ModelParallelStrategy¶

class lightning.fabric.strategies.ModelParallelStrategy(parallelize_fn, data_parallel_size='auto', tensor_parallel_size='auto', save_distributed_checkpoint=True, process_group_backend=None, timeout=datetime.timedelta(seconds=1800))[source]¶

Bases: ParallelStrategy

Enables user-defined parallelism applied to a model.

Warning

This is an experimental feature.

Currently supports up to 2D parallelism. Specifically, it supports the combination of Fully Sharded Data-Parallel 2 (FSDP2) with Tensor Parallelism (DTensor). These PyTorch APIs are currently still experimental in PyTorch. Requires PyTorch 2.4 or newer.

Parameters

parallelize_fn¶ (Callable[[TypeVar(TModel, bound= Module), DeviceMesh], TypeVar(TModel, bound= Module)]) – A function that applies parallelisms to a module. The strategy will provide the model and device mesh as input.
data_parallel_size¶ (Union[Literal['auto'], int]) – The number of devices within a data-parallel group. Defaults to "auto", which sets this size to the number of nodes in the cluster.
tensor_parallel_size¶ (Union[Literal['auto'], int]) – The number of devices within a tensor-parallel group. Defaults to "auto", which sets this size to the number of GPUs in a single node.
save_distributed_checkpoint¶ (bool) – If True, each rank saves its shard of weights and optimizer states to a file. The checkpoint is a folder with as many files as the world size. If False, the full weights and optimizer states get assembled on rank 0 and saved to a single file.

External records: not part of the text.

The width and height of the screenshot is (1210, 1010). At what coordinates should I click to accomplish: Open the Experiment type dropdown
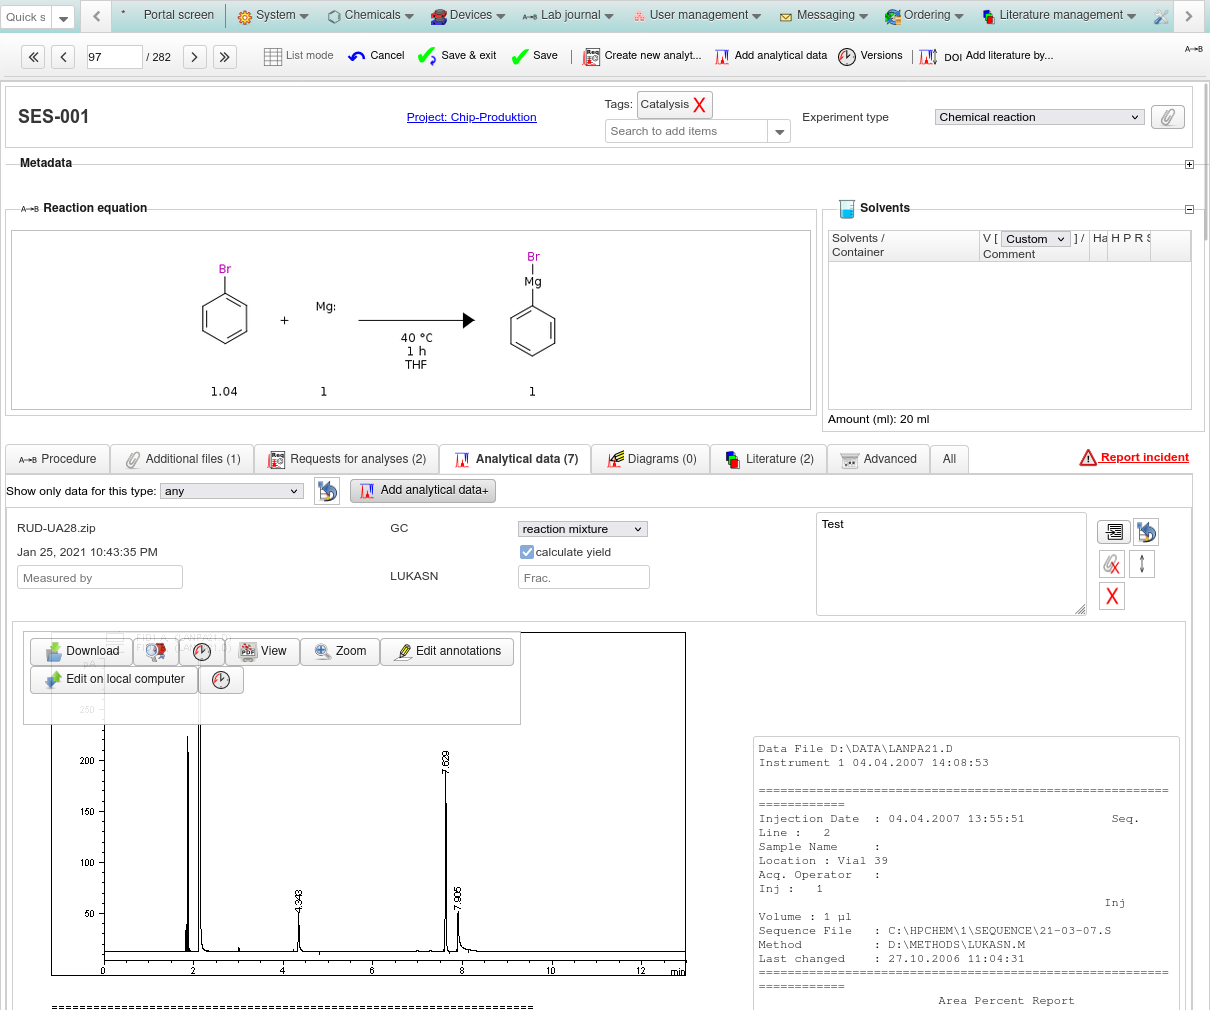[1039, 117]

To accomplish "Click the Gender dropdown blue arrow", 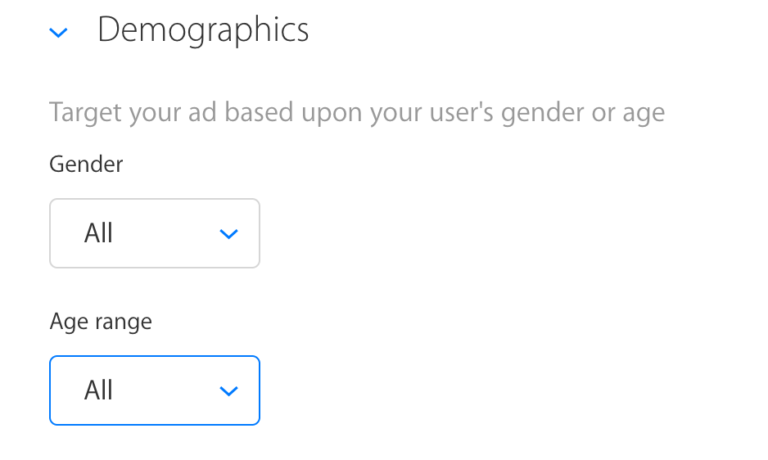I will coord(228,234).
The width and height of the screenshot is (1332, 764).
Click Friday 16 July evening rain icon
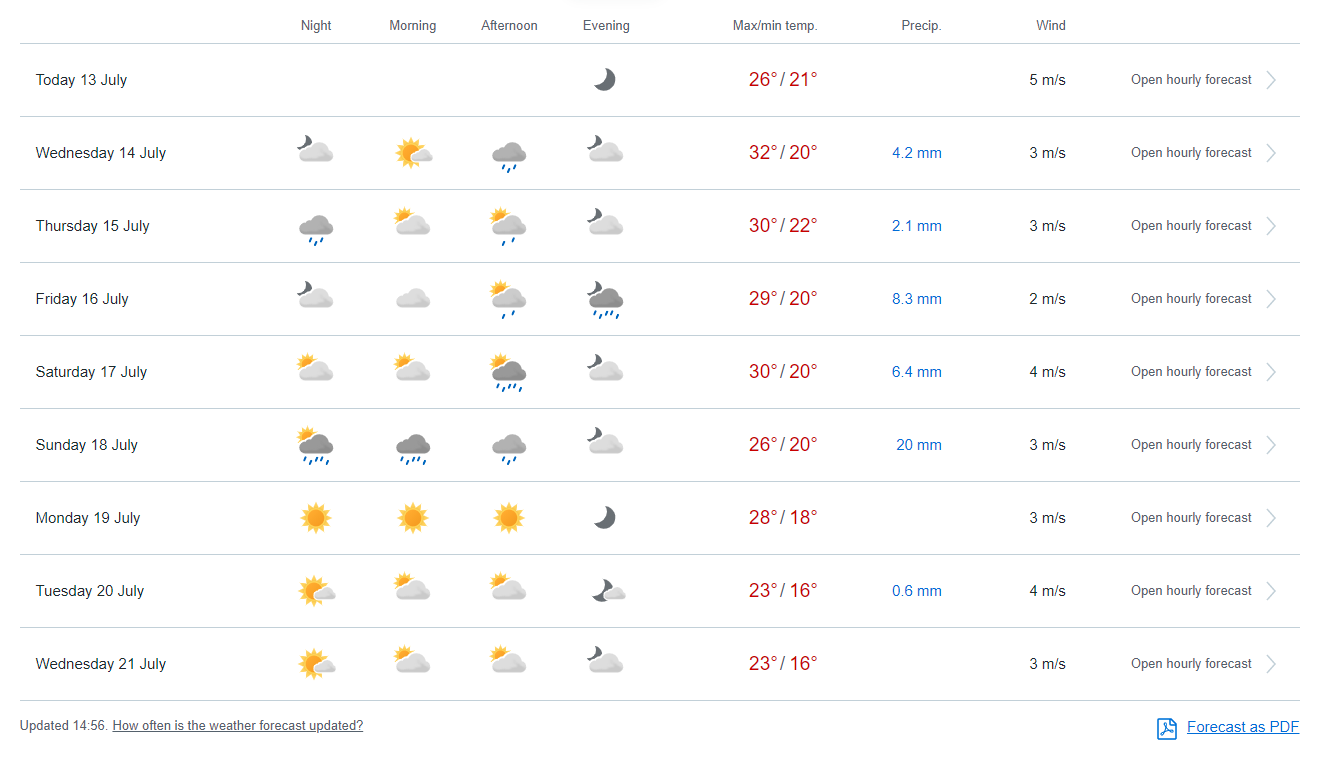pyautogui.click(x=605, y=300)
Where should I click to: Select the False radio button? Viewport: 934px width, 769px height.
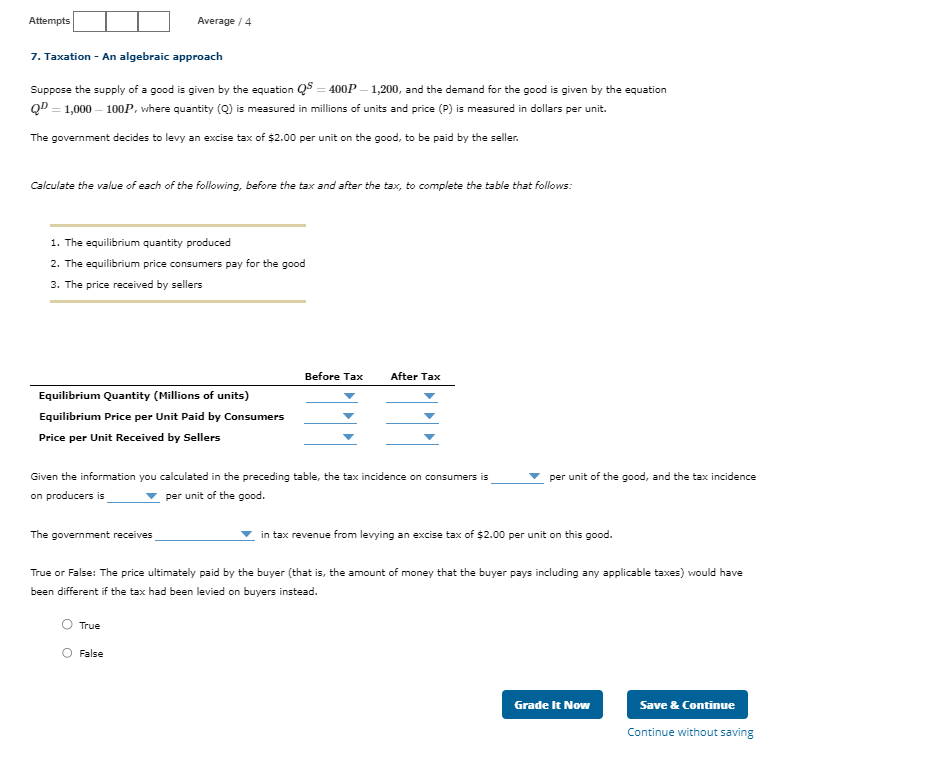tap(66, 653)
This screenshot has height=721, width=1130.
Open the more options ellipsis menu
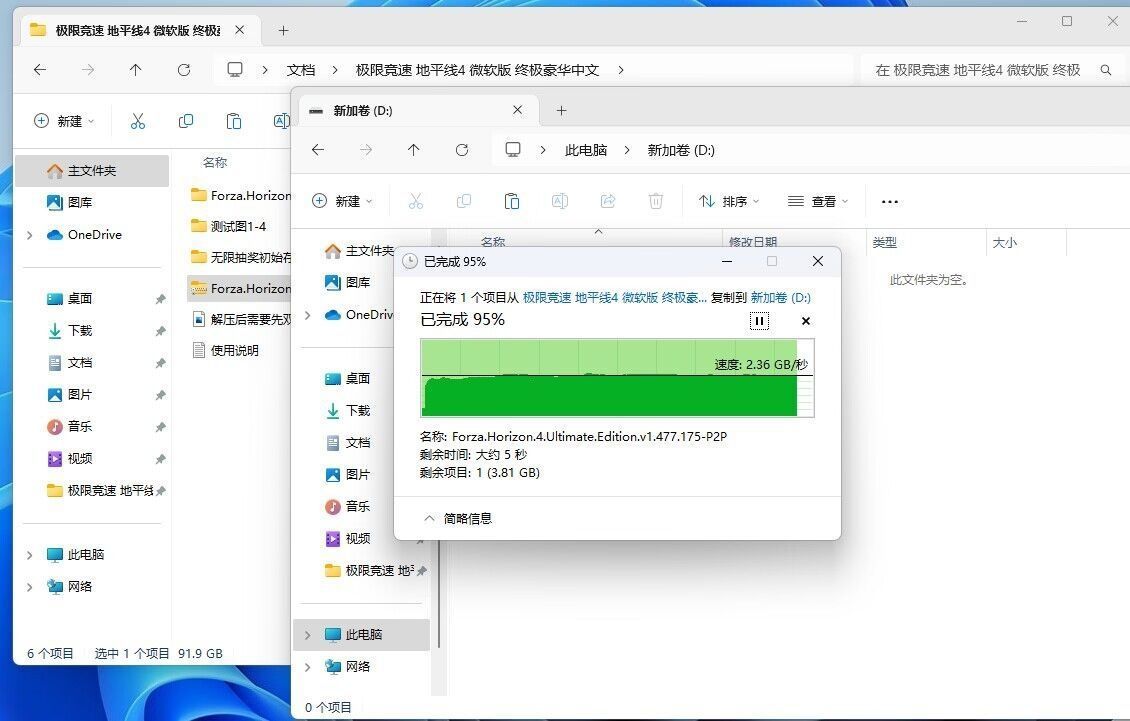890,201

_configure_launcher()[source]¶

Attach the launcher based on Strategy.

Return type: None

all_reduce(tensor, group=None, reduce_op='mean')[source]¶

Reduces the given tensor (e.g. across GPUs/processes).

Parameters

tensor¶ (Tensor) – the tensor to sync and reduce
group¶ (Optional[Any]) – the process group to reduce
reduce_op¶ (Union[ReduceOp, str, None]) – the reduction operation. Defaults to ‘mean’. Can also be a string ‘sum’ or ReduceOp.

Return type

Tensor

barrier(*args, **kwargs)[source]¶

Synchronizes all processes which blocks processes until the whole group enters this function.

Parameters: name¶ – an optional name to pass into barrier.
Return type: None

broadcast(obj, src=0)[source]¶

Broadcasts an object to all processes.

Parameters

obj¶ (TypeVar(TBroadcast)) – the object to broadcast
src¶ (int) – source rank

Return type

TypeVar(TBroadcast)

load_checkpoint(path, state=None, strict=True)[source]¶

Load the contents from a checkpoint and restore the state of the given objects.

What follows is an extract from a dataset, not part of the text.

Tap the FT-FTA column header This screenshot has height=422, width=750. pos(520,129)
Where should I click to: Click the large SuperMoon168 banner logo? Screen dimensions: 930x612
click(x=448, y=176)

Return type: Dict[str, Any]

module_init_context(empty_init=None)[source]¶

A context manager wrapping the model instantiation.

Here, the strategy can control how the parameters of the model get created (device, dtype) and or apply other patches to the model.

Parameters: empty_init¶ (Optional[bool]) – Whether to initialize the model with empty weights (uninitialized memory). If None, the strategy will decide. Some strategies may not support all options.
Return type: ContextManager

module_to_device(module)[source]¶

Moves the model to the correct device.

Return type: None

save_checkpoint(path, state, storage_options=None, filter=None)[source]¶

Save model, optimizer, and other state to a checkpoint on disk.

If distributed checkpointing is enabled (default), the checkpoint gets saved as a directory containing one file per process, with model- and optimizer shards stored per file. Additionally, it creates a metadata file meta.pt with the rest of the user’s state (only saved from rank 0). If distributed checkpointing is disabled (save_distributed_checkpoint=False), the checkpoint will be written to a single file containing the weights, optimizer state and other metadata.

Return type: None

setup_environment()[source]¶

Setup any processes or distributed connections.

This must be called by the framework at the beginning of every process, before any distributed communication takes place.

Return type: None

setup_module(module)[source]¶

Performs setup for the model, e.g., by wrapping it by another class.

Return type: Module

property distributed_sampler_kwargs: Dict[str, Any]¶

Arguments for the DistributedSampler.

If this method is not defined, or it returns None, then the DistributedSampler will not be used.

property root_device: device¶: Returns the root device.